La loi a été adoptée dans la nuit de lundi à mardi à la quasi-unanimité, par 105 voix pour et une voix contre, après que les députés de l'opposition qui faisaient obstruction au vote ont été évacués manu militari par la gendarmerie.
Le président Macky Sall restera dans ses fonctions jusqu'à l'installation de son successeur, précise une autre disposition de la loi.
"La situation est complètement catastrophique, l'image du Sénégal est ruinée et je ne pense pas que nous nous relèverons de sitôt de cette faillite démocratique, de ce tsunami dans l'état de droit", a réagi après le vote Ayib Daffé, un député de l'opposition.
Le débat qui avait commencé lundi dans la matinée s'est poursuivi jusqu'en pleine nuit dans une ambiance électrique, des parlementaires en venant même aux mains dans l'après-midi.
- Heurts sporadiques -
La tension est montée d'un cran au Sénégal, considéré comme un îlot de stabilité en Afrique de l'Ouest, après l'annonce samedi par le président Sall de reporter la présidentielle prévue le 25 février, quelques heures avant l'ouverture de la campagne.
Cette décision sans précédent, dénoncée avec virulence par ses détracteurs comme un "coup d'Etat constitutionnel", a provoqué un tollé parmi les candidats qualifiés et dans la société civile, y compris dans les milieux religieux.
Lundi matin, autour du Parlement, les gendarmes ont repoussé avec des gaz lacrymogènes des tentatives sporadiques de rassemblement à l'appel de l'opposition. De petits groupes se sont repliés plus loin en scandant "Macky Sall dictateur !".
Le quartier du Plateau, siège de la décision politique, a offert le spectacle rarissime de protestataires en petit nombre jouant au chat et à la souris avec les forces de sécurité parmi les Dakarois vaquant à leurs activités autour de l'Assemblée placée sous la protection de dizaines de gendarmes et de policiers appuyés par des véhicules lourds.
"L'essentiel pour moi est de dire non à cet agenda politique, ce coup de force pour essayer de rester au pouvoir", a dit à l'AFP l'un des manifestants, Malick Diouf, 37 ans.
Les autorités avaient déjà réprimé de premières tentatives de rassemblements dimanche.
L'internet a été coupé lundi, moyen devenu courant d'ailleurs afin d'enrayer les mobilisations et déjà employé par le gouvernement sénégalais en juin 2023, dans un contexte de crise politique.
- Inquiétude internationale -
Avec cette adoption de la loi par le Parlement, la situation dans ce pays qui a régulièrement élu ses présidents et n'a jamais connu de coup d'Etat, une rareté sur le continent, demeure hautement volatile.

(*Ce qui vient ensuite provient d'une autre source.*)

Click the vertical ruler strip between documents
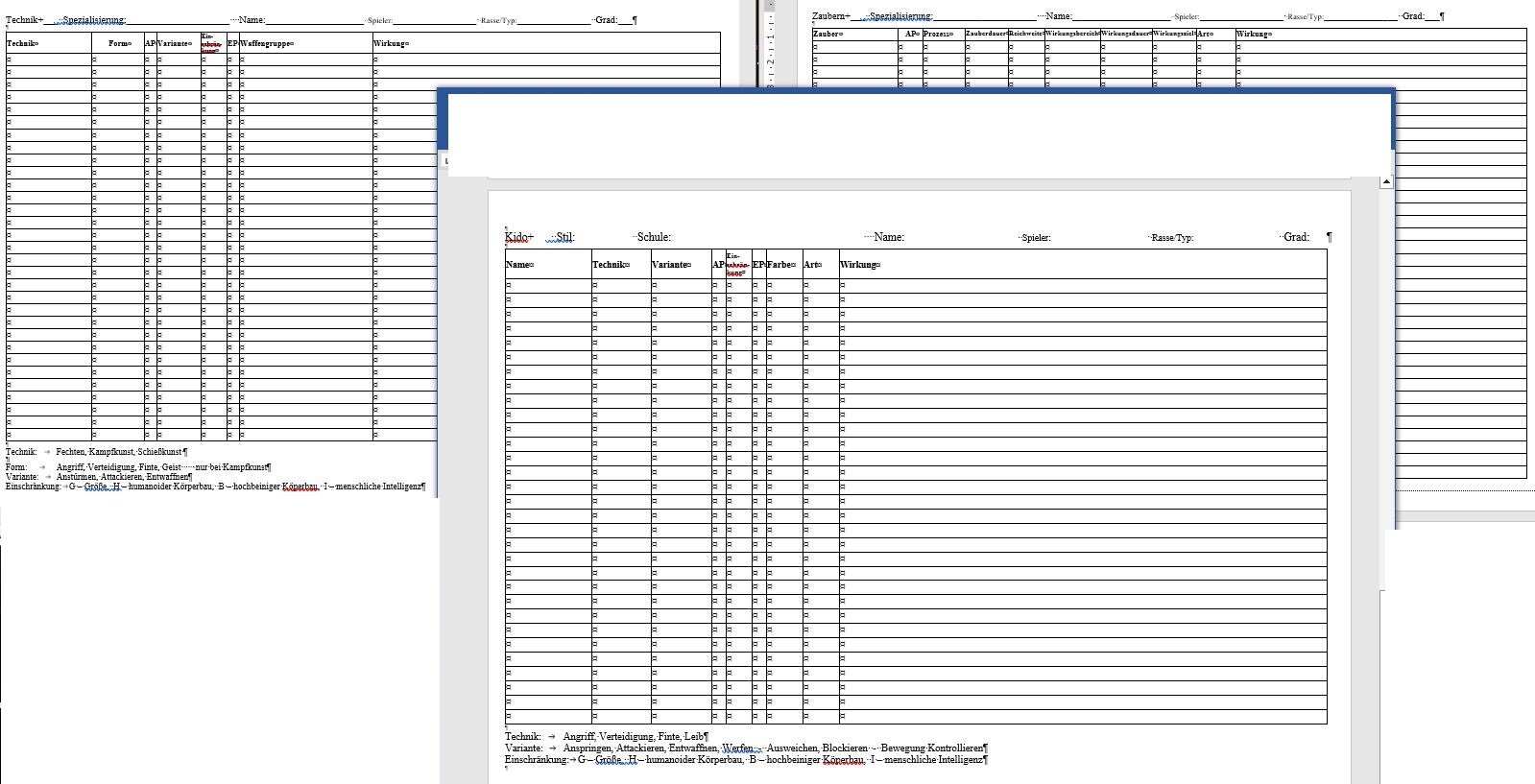The image size is (1535, 784). pos(770,48)
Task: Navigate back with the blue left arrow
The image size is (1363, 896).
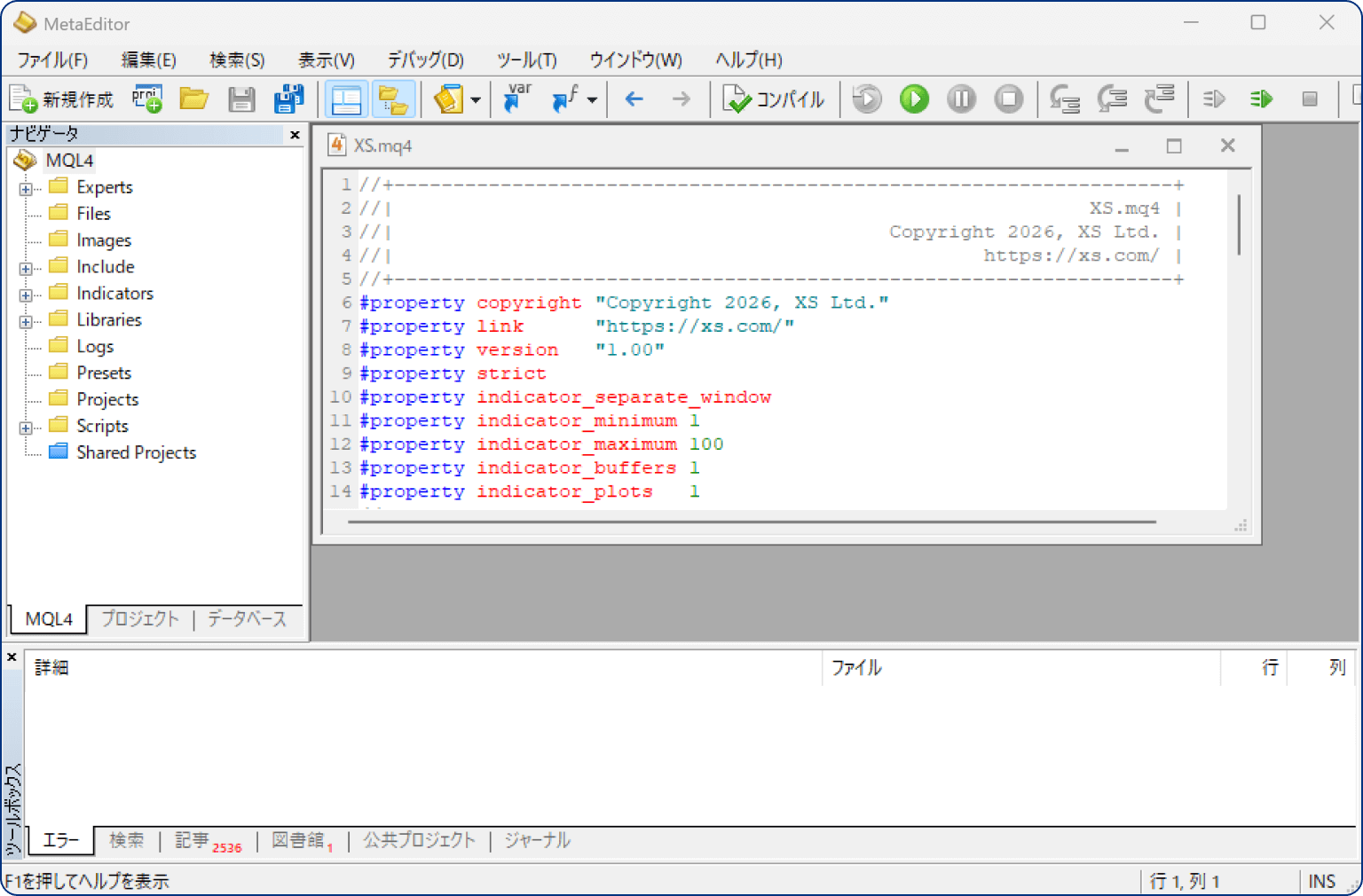Action: [634, 98]
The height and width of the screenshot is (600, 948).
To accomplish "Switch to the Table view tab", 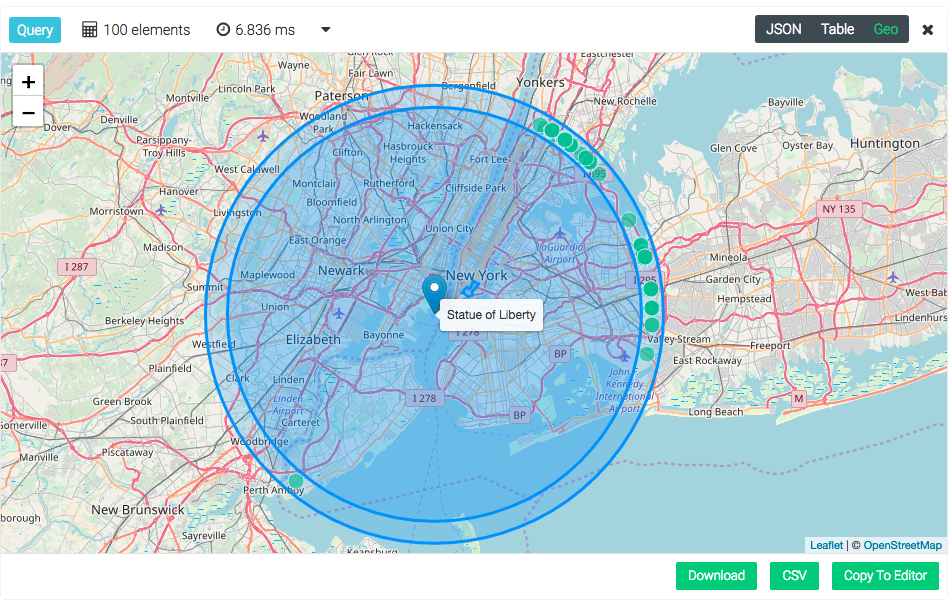I will (x=837, y=29).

La Communauté des Etats d'Afrique de l'Ouest (Cedeao), l'Union africaine, les Etats-Unis, l'Union européenne, la France, le Royaume-Uni et l'Allemagne, partenaires importants du Sénégal, ont exprimé leur inquiétude.

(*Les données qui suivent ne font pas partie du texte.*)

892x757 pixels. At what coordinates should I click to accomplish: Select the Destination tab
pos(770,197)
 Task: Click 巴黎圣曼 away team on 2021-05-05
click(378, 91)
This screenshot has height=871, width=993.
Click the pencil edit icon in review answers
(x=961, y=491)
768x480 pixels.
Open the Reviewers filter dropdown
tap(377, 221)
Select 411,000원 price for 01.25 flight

De nombreuses organisations de défense des droits, sénégalaises et internationales, ont réprouvé les restrictions à internet ainsi que la suspension de la licence de la télévision privée Walf TV. Elles ont appelé les autorités à se garder d'un usage excessif de la force, des arrestations arbitraires et des atteintes aux libertés.
"Le Sénégal est considéré de longue date comme un modèle de démocratie dans la région. Cette réalité est aujourd'hui menacée", a écrit Human Rights Watch.
La crise fait redouter au Sénégal un nouvel accès de fièvre comme ceux qu'il a connus en mars 2021 et juin 2023, qui ont causé des dizaines de morts et donné lieu à des centaines d'arrestations.
Le flou maintenu pendant des mois par le président Sall sur une nouvelle candidature en 2024 avait contribué aux crispations à l'époque. Il avait finalement annoncé en juillet 2023 qu'il ne briguerait pas un nouveau mandat.
Malgré une indignation largement partagée sur les réseaux sociaux, la protestation contre le report de la présidentielle n'a pas gagné massivement les rues. L'université de Dakar, haut lieu historique de contestation, est fermée depuis les troubles de 2023 et le parti anti-système Pastef a été éprouvé par les arrestations.
L'opposition dénonce une dérive autoritaire du pouvoir. Avec l'ajournement de la présidentielle, elle soupçonne un plan pour éviter la défaite inévitable selon elle du camp présidentiel, voire pour prolonger la présidence Macky Sall, malgré l'engagement réitéré samedi par ce dernier de ne pas se représenter.